Mais avant, ça descend fort ! marches, échelles, lacets très

courts, étroits et pentus. Attention à ne pas glisser ! Des

coureurs du Zembrocal nous dépassent (c’est la course en

relais à 4, et la fin de la première étape de 40km ; chacun

défend sa position au classement). Ils sont deux ou trois fois

plus rapides que moi! Comment font-ils sur ce type de

sentier, avec ces cailloux, ces racines partout?

Cilaos (km 65 – 14h30 de course) Quelques km de

bitume où le drapeau breton de mon sac permet

d’échanger quelques mots avec un coureur de

Vannes et un autre de Perros-Guirec.

Alain vient à ma rencontre avant le ravito, et les

mots que nous échangeons sont moins

impersonnels que ceux échangés avec des coureurs

inconnus. Plus loin, je retrouve Christine et

Nathalie; ma team d’assistance est au complet.

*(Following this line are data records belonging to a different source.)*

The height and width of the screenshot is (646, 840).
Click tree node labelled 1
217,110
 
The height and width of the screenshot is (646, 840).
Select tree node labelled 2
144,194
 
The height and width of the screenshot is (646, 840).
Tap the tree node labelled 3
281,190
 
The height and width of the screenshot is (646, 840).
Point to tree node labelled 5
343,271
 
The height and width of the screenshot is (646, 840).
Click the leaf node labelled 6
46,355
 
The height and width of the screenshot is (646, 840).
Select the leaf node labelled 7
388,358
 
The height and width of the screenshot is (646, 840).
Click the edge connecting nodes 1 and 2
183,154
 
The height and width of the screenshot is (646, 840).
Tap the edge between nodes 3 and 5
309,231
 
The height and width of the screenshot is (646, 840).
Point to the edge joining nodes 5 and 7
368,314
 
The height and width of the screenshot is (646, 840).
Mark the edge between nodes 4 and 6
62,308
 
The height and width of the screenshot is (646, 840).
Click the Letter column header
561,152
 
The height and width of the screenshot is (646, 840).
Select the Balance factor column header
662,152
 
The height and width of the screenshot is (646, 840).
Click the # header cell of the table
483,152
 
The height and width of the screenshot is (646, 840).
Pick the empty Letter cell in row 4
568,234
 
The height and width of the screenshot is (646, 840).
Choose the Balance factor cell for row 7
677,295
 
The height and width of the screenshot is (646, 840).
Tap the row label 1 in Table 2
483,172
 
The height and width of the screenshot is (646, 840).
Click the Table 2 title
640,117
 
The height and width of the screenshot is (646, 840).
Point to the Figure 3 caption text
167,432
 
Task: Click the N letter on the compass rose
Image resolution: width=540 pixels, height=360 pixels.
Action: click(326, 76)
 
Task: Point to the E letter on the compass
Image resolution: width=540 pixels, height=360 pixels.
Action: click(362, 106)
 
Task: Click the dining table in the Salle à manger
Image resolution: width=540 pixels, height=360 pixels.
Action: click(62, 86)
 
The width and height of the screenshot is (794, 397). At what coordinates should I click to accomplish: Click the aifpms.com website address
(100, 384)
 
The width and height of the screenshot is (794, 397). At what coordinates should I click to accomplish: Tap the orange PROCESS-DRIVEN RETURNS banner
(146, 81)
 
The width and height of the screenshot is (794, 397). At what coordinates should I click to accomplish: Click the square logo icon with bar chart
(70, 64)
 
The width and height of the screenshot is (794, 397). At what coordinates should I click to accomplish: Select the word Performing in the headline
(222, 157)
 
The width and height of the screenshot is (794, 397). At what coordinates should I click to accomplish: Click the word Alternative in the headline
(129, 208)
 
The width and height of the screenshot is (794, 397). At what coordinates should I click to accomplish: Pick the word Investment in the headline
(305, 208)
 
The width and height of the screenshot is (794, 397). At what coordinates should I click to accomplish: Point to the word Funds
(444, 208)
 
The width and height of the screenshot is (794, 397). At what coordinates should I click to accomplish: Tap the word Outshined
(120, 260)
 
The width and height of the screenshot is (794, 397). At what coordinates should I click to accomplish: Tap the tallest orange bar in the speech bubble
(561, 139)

La zone de ravitaillement étant autorisée

uniquement aux coureurs, je demande à Christine

de trouver, en sortie de ravito, un endroit avec de

l’herbe pour me reposer (dormir si possible) 20mn.

Je récupère mon 1er

sac laissé à l’organisation au départ, et me change entièrement dans les

vestiaires du stade. Un peu d’eau sur le corps pour enlever les restes de sueur et me rafraichir ;

passage au stand repas pour un poulet pâtes … que je ne peux pas avaler (les pâtes sont froides et

ultra cuites, et le poulet est trop sec). Je ressors du ravito et suis Christine qui m’installe sur

l’herbe en plein milieu d’une fête foraine : idéal pour refaire mon sac, vérifier ma frontale et ma

montre, et me faire masser les pieds ! Quant à dormir, …c’est compliqué !Je m’allonge 10 mn.

Christine est inquiète de mon mal de ventre et de mes difficultés à avaler du solide. Si la course

était terminée, cela ne poserait pas de problème, mais il reste encore beaucoup de temps à passer

sur les chemins ; beaucoup d’énergie à dépenser dans les ascensions! Ou vais-je trouver cette

énergie si je ne me ravitaille pas suffisamment ?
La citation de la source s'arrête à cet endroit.